RFR: 8319801: Recursive lightweight locking: aarch64 implementation

Andrew Haley aph at openjdk.org
Wed Nov 15 10:00:35 UTC 2023


On Wed, 15 Nov 2023 07:56:51 GMT, Axel Boldt-Christmas <aboldtch at openjdk.org> wrote:

> > > The aarch64 C2 port tries to avoid stronger memory semantics where ever possible. In C2 lock it first does a relaxed load of the mark word to check for inflation. Both lock and unlock uses a load/store exclusive register pair to transition the mark word.
> > 
> > 
> > It's probably not a good idea to use load/store exclusive, because recent AArch64 implementations scale very badly under contention. Better to use atomic update instructions.
> 
> We have found on some hardware the LSE instructions have terrible performance in the un-contended case.

Hmm. Which hardware is this? This is stuff I need to be aware of. Please contact me off-line if it's hard to say in public.

> When running this on hardware where LSE was not a concern we saw no detrimental effects, and on hardware where LSE had issues we saw significant gains.

This justification needs a comment in the code. Otherwise this use of non-LSE, as far as I recall the only use in the entire back end, is very surprising to the reader. At least, to this reader.

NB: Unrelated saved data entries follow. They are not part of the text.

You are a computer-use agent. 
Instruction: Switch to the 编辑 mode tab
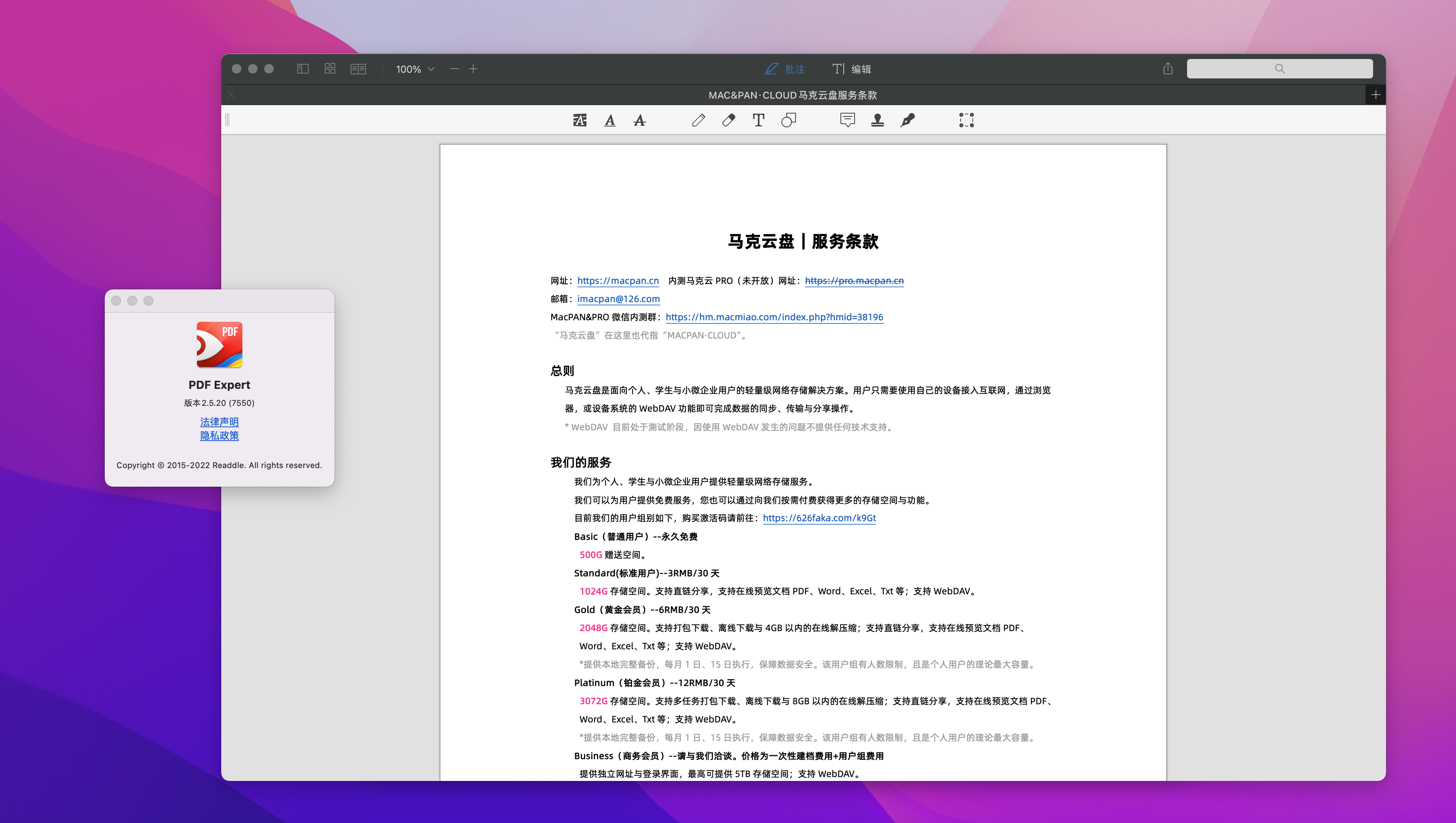853,68
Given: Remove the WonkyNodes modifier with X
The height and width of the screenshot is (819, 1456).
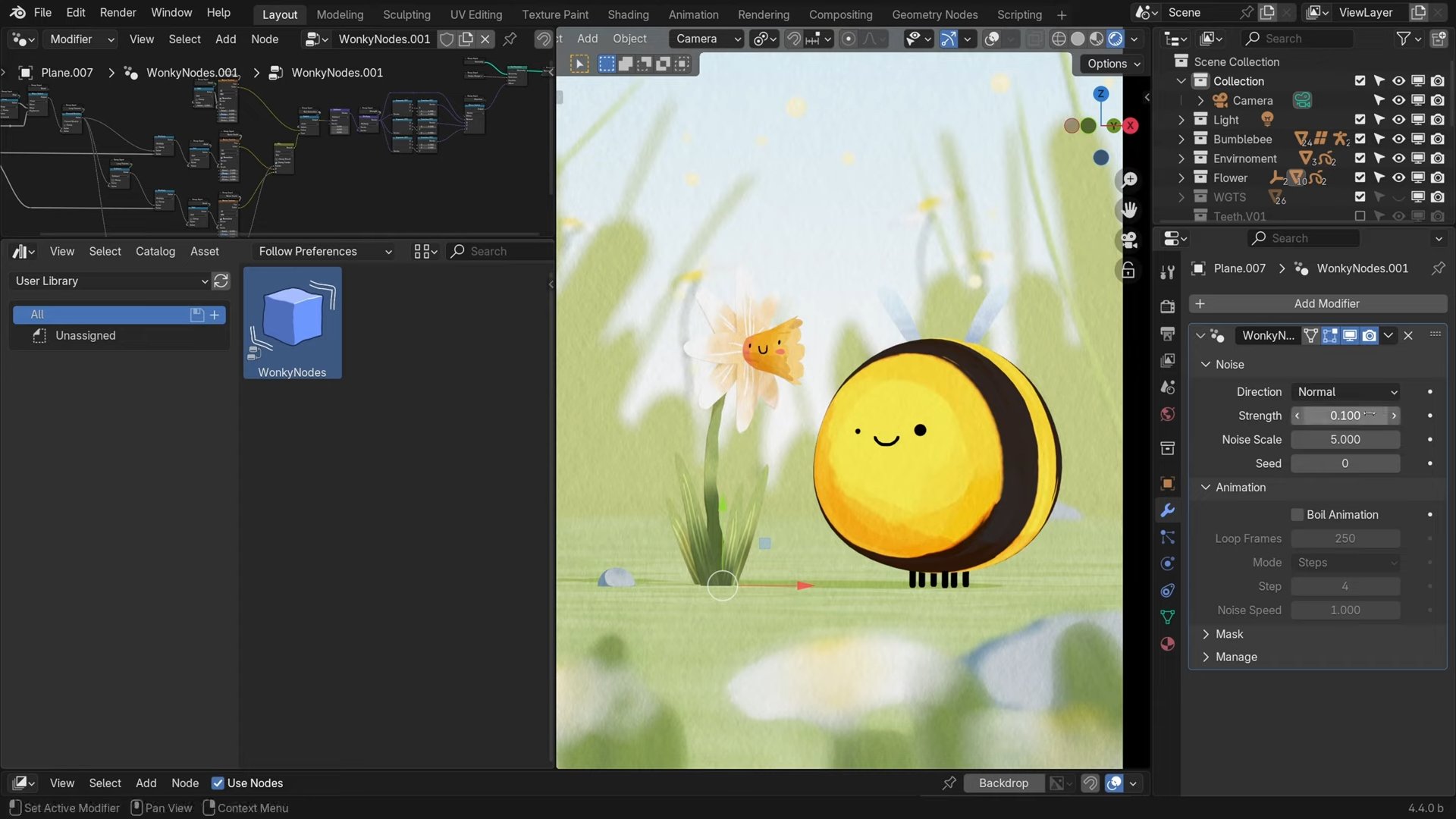Looking at the screenshot, I should 1408,336.
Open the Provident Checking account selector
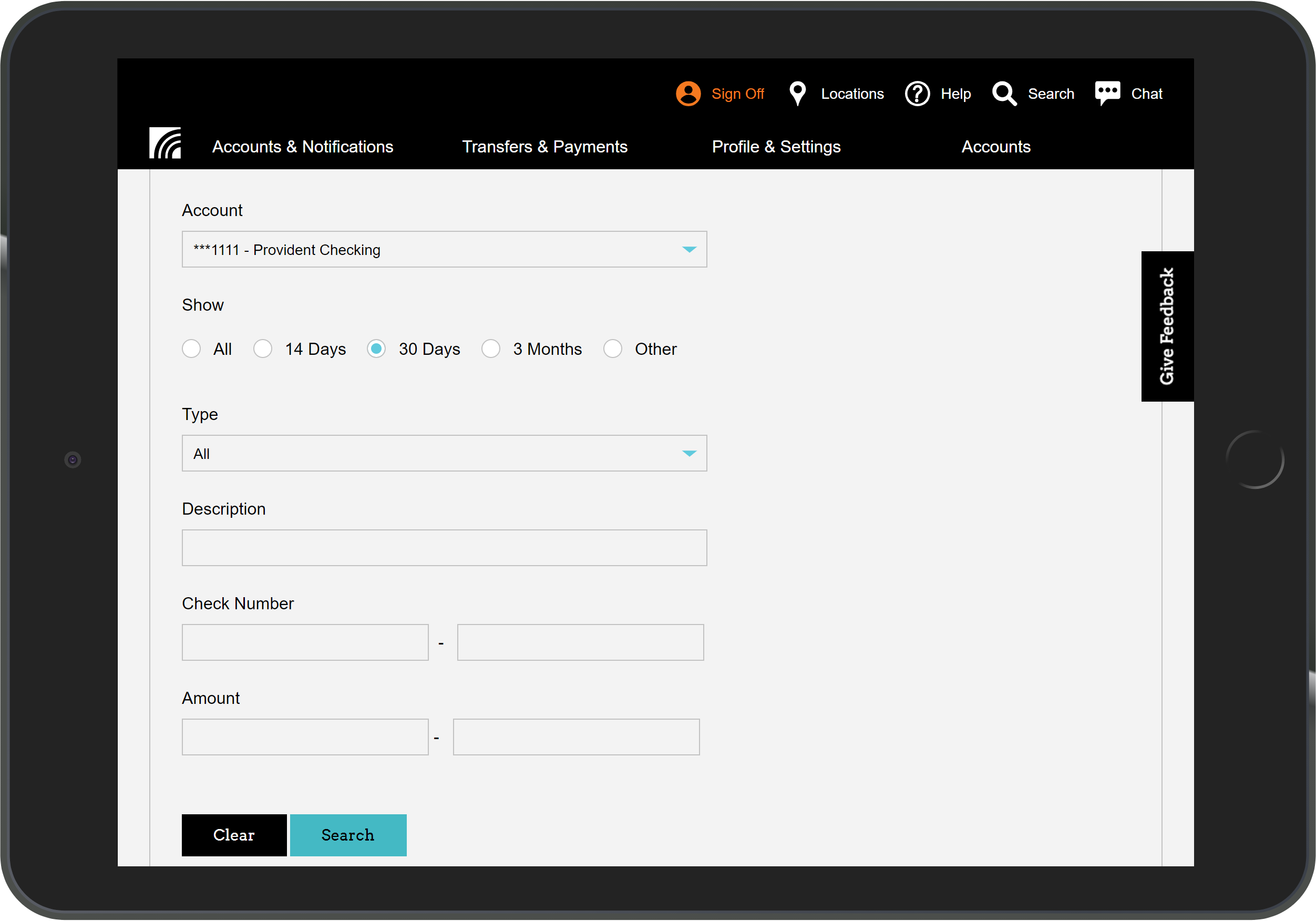Viewport: 1316px width, 921px height. click(x=444, y=249)
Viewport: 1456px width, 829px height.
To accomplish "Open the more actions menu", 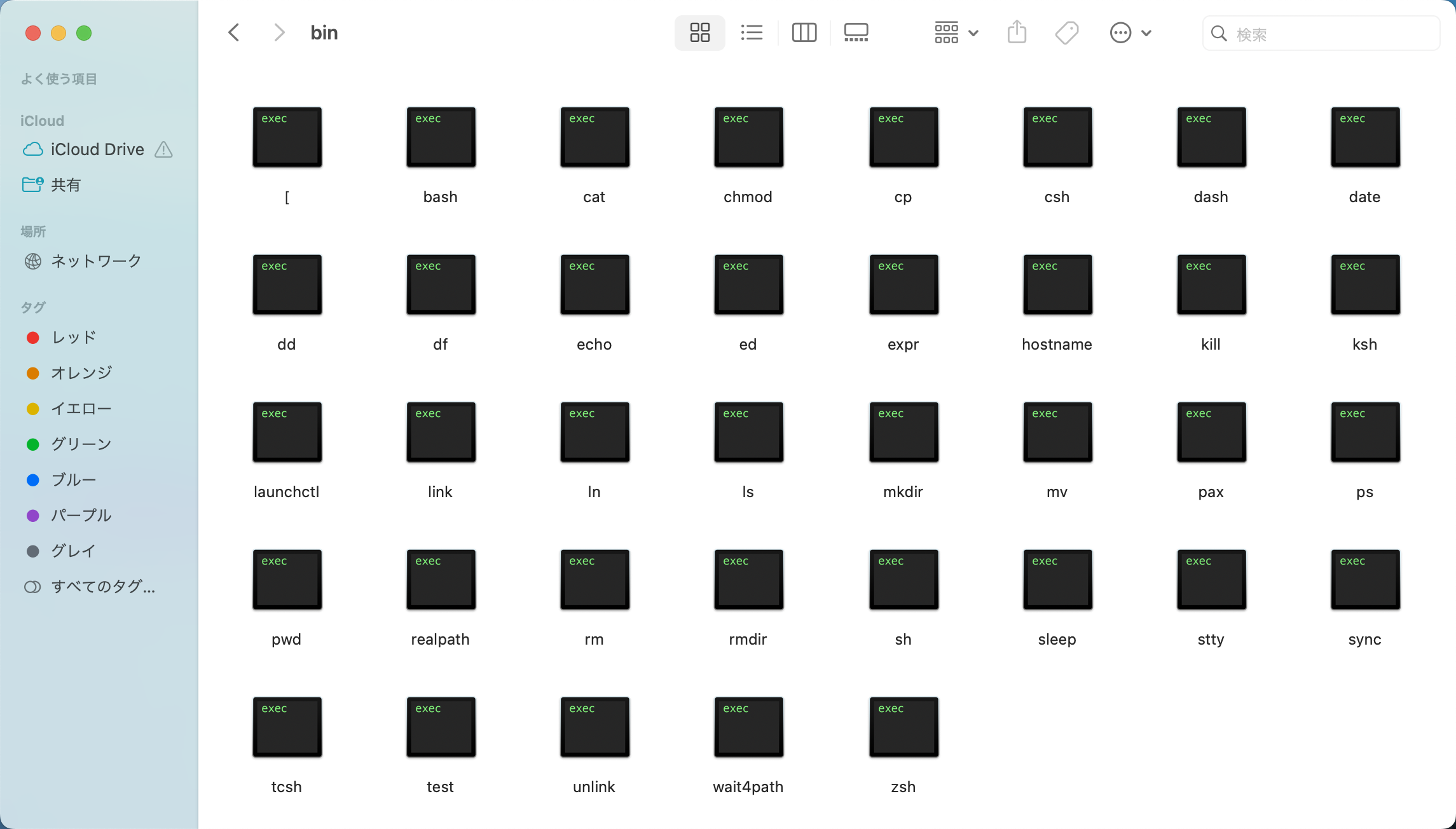I will pyautogui.click(x=1130, y=32).
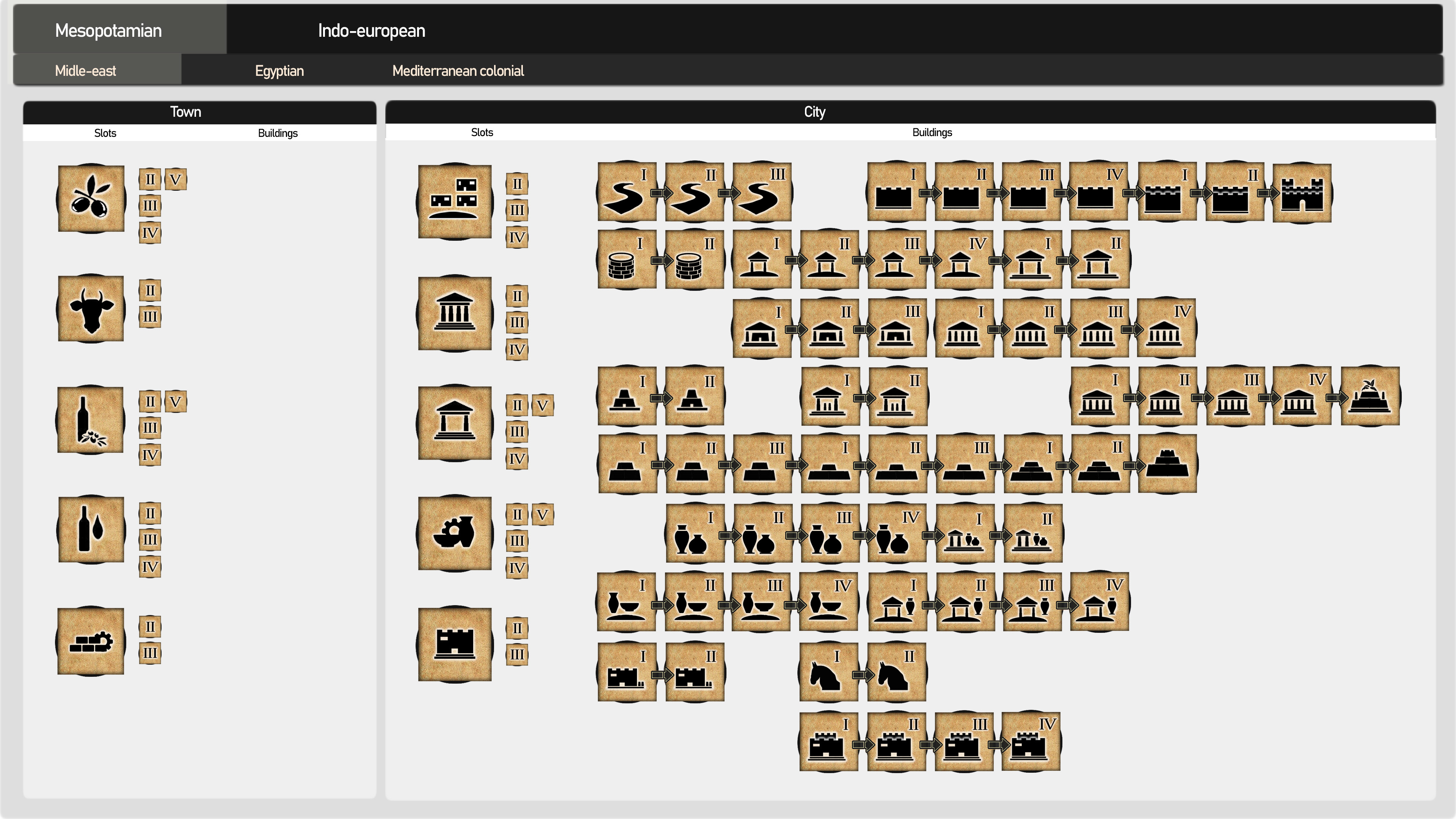Select the Mediterranean colonial sub-tab
Image resolution: width=1456 pixels, height=819 pixels.
pyautogui.click(x=458, y=70)
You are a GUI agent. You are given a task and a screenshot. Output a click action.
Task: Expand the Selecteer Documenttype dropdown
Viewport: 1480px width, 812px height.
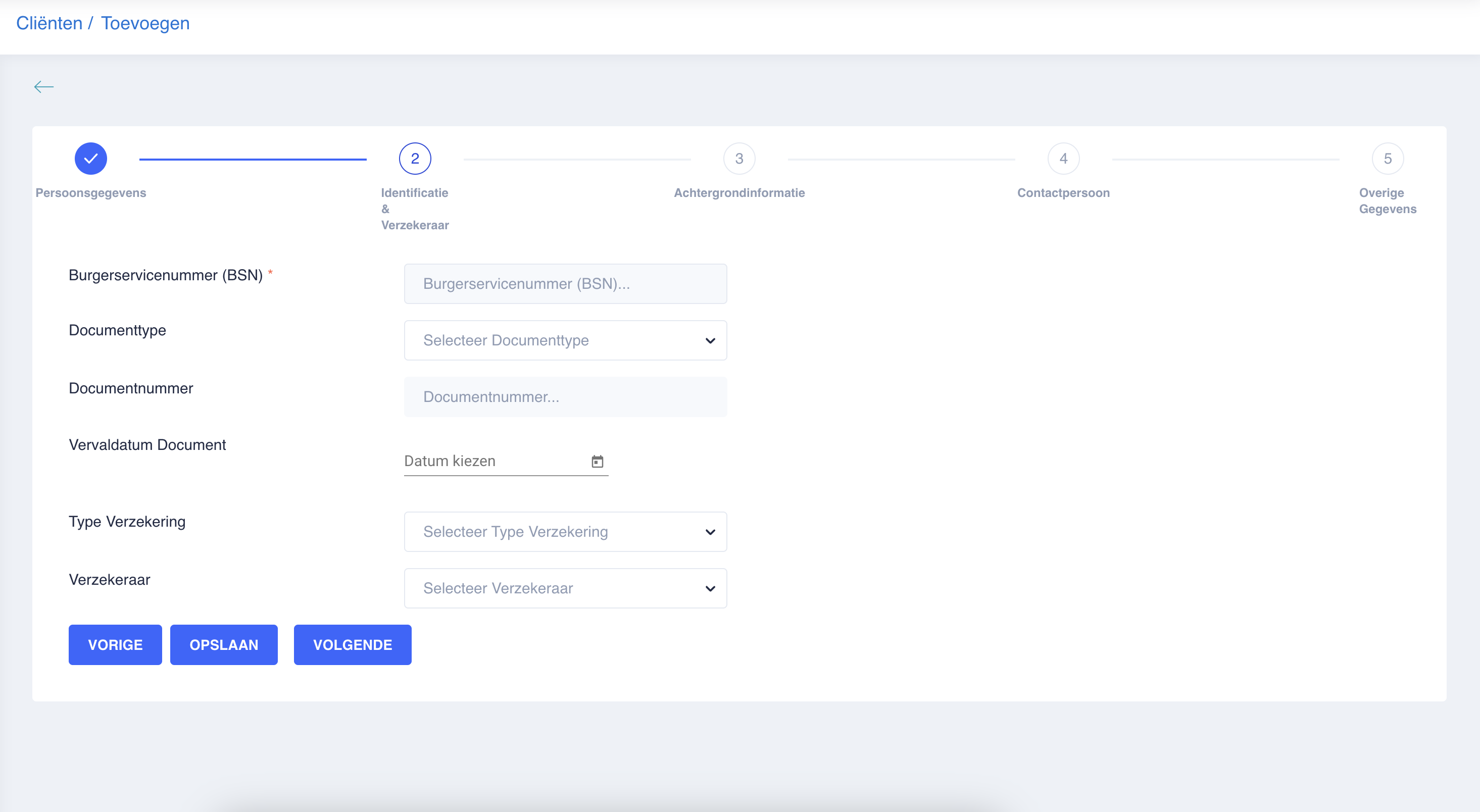(x=565, y=340)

> It would be very good to know if there are hardware and program combinations for which this approach shows regressions. We have not seen this so far.
> 
> The inflated case still uses LSE. (CAS on the owner field).

I guess the real question is how far we should go to accommodate a hardware manufacturer who has messed up their implementation. But that's a question for another day; if it is clearly explained in comments in the code why we're using ldx/stx I guess we can live with it.